In this cohort exposed to 131I as a result of the Chornobyl accident, we have found a very high PPV (97.1%) for malignancy when the cytological interpretation was definite or suspect PTC and a lower, but substantial, one (24.4%) when cytology was definite or suspect FN. The major strengths of our study are screening of the entire cohort according to a standardized protocol irrespective of 131I dose; referral to FNA and surgery according to strictly defined criteria; a high rate of compliance with FNA (98.0%) and surgery (96.5%); a low rate of inadequate cytological specimens (0.7%); and independent review of histopathological specimens by an international panel of experts. All these characteristics make our series unique in terms of interpreting FNA accuracy relative to histopathology. The major limitation of our study is the relatively small number of cases as the present analysis is restricted to patients operated upon as a result of only the first cycle of screening. It should also be noted that we could determine if cellular atypia was a consequence of 131I exposure, since cytological interpretations were performed without regard to dose.
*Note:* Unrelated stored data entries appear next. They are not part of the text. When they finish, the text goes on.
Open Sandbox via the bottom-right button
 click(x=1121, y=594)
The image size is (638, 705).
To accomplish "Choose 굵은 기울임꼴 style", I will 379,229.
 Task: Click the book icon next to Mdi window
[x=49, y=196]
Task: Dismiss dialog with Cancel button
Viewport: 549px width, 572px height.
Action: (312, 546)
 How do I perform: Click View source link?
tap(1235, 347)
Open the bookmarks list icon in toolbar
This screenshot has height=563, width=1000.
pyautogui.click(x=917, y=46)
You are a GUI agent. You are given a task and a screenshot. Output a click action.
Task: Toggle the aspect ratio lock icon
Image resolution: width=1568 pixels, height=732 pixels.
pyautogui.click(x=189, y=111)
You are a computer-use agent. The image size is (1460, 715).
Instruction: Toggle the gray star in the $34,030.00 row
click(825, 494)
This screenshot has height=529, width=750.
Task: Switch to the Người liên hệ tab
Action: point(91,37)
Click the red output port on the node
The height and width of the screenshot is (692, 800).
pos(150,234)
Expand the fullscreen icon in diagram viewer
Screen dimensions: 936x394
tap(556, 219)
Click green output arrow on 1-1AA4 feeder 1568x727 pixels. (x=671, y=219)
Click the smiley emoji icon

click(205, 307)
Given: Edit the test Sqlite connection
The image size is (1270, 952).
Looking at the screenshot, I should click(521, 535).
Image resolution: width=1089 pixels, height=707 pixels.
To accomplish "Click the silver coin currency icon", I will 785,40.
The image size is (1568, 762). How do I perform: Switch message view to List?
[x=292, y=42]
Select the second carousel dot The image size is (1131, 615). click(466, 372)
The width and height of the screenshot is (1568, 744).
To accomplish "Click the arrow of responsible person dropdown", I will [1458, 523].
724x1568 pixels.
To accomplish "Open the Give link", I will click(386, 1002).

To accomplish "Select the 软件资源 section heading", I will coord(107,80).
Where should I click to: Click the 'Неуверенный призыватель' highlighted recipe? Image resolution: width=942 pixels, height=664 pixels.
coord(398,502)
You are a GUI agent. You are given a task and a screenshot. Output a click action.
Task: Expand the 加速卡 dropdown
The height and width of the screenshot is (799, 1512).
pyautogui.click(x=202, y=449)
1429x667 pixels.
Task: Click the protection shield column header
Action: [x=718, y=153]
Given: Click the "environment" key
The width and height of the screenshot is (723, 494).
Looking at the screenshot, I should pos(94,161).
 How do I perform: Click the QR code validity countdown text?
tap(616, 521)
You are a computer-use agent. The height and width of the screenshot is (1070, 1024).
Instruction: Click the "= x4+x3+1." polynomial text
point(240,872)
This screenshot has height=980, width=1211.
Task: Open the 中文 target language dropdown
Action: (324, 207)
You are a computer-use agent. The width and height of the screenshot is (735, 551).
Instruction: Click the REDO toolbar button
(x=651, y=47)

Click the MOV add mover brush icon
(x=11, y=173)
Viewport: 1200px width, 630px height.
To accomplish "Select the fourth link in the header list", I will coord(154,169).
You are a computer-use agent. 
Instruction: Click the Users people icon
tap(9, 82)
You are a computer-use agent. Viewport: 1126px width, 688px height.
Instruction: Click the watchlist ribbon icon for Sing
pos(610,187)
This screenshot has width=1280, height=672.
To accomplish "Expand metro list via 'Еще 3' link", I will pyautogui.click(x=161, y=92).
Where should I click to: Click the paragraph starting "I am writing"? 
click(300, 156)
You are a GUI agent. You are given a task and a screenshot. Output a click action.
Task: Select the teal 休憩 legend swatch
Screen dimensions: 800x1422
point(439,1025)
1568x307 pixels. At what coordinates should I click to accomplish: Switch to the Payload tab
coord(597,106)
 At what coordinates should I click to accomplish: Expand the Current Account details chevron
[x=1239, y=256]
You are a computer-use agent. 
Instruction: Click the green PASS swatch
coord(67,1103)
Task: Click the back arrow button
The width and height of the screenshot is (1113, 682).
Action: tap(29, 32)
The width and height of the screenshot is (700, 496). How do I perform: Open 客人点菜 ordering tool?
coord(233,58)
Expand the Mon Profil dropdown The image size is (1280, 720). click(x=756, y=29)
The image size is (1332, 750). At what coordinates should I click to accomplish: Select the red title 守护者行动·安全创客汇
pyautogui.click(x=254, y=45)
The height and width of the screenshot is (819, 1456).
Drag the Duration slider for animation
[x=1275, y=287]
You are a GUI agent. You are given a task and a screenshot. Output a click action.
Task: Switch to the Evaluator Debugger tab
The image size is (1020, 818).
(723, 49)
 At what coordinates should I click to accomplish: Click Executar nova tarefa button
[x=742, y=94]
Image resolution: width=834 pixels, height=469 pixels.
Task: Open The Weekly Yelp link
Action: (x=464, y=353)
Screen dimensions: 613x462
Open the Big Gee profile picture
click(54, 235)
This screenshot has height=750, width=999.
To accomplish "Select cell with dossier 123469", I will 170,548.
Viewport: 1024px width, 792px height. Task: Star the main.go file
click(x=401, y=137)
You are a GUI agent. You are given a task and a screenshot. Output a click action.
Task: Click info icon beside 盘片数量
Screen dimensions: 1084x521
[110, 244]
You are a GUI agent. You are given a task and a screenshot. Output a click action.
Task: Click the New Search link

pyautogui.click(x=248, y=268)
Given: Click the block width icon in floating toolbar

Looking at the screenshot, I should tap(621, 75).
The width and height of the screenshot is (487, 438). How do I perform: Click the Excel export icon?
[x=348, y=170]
Other studies of radiation-exposed individuals have recorded a high frequency of inadequate specimens (18
) and a large number of small cancers that have escaped cytological diagnosis (19
). Therefore, our protocol specified biopsy of up to three sonographically suspicious nodules as small as 5 mm, immediate assessment of cytological material, and recall visits for those with inadequate specimens (26
). In our previously published series of 45 cancers, 10 (23.3%) were less than or equal to10 mm in greatest dimension and only two (5%) were first detected at final pathologic analysis (10
). By way of comparison, among a group of externally exposed children, 50% of the cancers were less than 10 mm in size and in more than half of the cases the malignant nodule was not the one that was biopsied (19
Our results are similar to those obtained from a general population (13
), where FNA cytology has a predictive value approaching 99% for malignancy (13
) and from 15 to 30% for FN (11
). However, they contrast with those from patients treated externally with between 25 and 40 Gy (17
) or internally with therapeutic doses of 131
), which typically delivers up to 100 Gy to the thyroid (35
). In these cases, severe nuclear and cytoplasmic changes can result in an erroneous cytological conclusion of malignancy and lower the predictive value of FNA. We did not observe these cytological alterations in our cohort, which was exposed to an arithmetic mean dose of only 0.79 Gy (36
Very little has been published concerning thyroid cytology in those exposed to Chornobyl fallout as children (23
). Thyroid cancer, all of the papillary type was found in 2.3% and FN in 6.4% of successful aspirates from a population screened by ultrasound, and the largest cause of nodularity was non-neoplastic, mainly chronic thyroiditis and cysts (23
). Another study of the cytological features in 20 cases of pathologically confirmed PTC concluded that the main diagnostic FNA findings were similar to those in unexposed adult cases, with the exception of more prominent nuclear atypia, which correlated with solid proliferation on histology, and a high prevalence of psammoma bodies on FNAs from the exposed children (24
). Although we are unable to confirm a high prevalence of nuclear atypia and psammoma bodies in our PTCs, it should be noted that our subjects were older at surgery (mean 23.5 years compared to 12 years in the earlier study) and had cancers of longer latency (15.1 years compared to 7.9 years). Since long-latency cancers are potentially more differentiated than those of short latency (9
), a direct comparison of our results with those of the previous study may not be justified.
In our cohort, the PPV for a cytological interpretation of PTC or suspect PTC was 97.1% and for one of definite or suspect FN was 24.4%, similar to what has been reported in unexposed populations (11
). It is also worth noting that sensitivity, specificity, PPV, and NPV varied depending on how a cytological conclusion FN was classified. When we considered FN as a “positive” finding, the overall sensitivity was high (100%) and specificity low (17.6 %), largely due to the absence of false negative results. When FN was regarded as “negative” finding, the sensitivity decreased to 77.3% and specificity increased to 97.1 %. These differences demonstrate that specificity is more affected than sensitivity by how FN is treated and emphasize that in our cohort histopathologically confirmed cancer cases were found less often than non-cancer cases when the cytological conclusion was FN.
Among those exposed to the Chornobyl accident as children and adolescents and evaluated between 1998 and 2000, the sensitivity, specificity, and predictive value of FNA for diagnosing malignancy are similar to that seen in unexposed subjects. Although a cytological conclusion of FN is often incorrect, it is also comparable to that found in a general population. We conclude that exposure to 131I at doses received by our study group has not lowered the accuracy of thyroid cytology for either malignancy or FN in nodules detected 12 to 14 years later.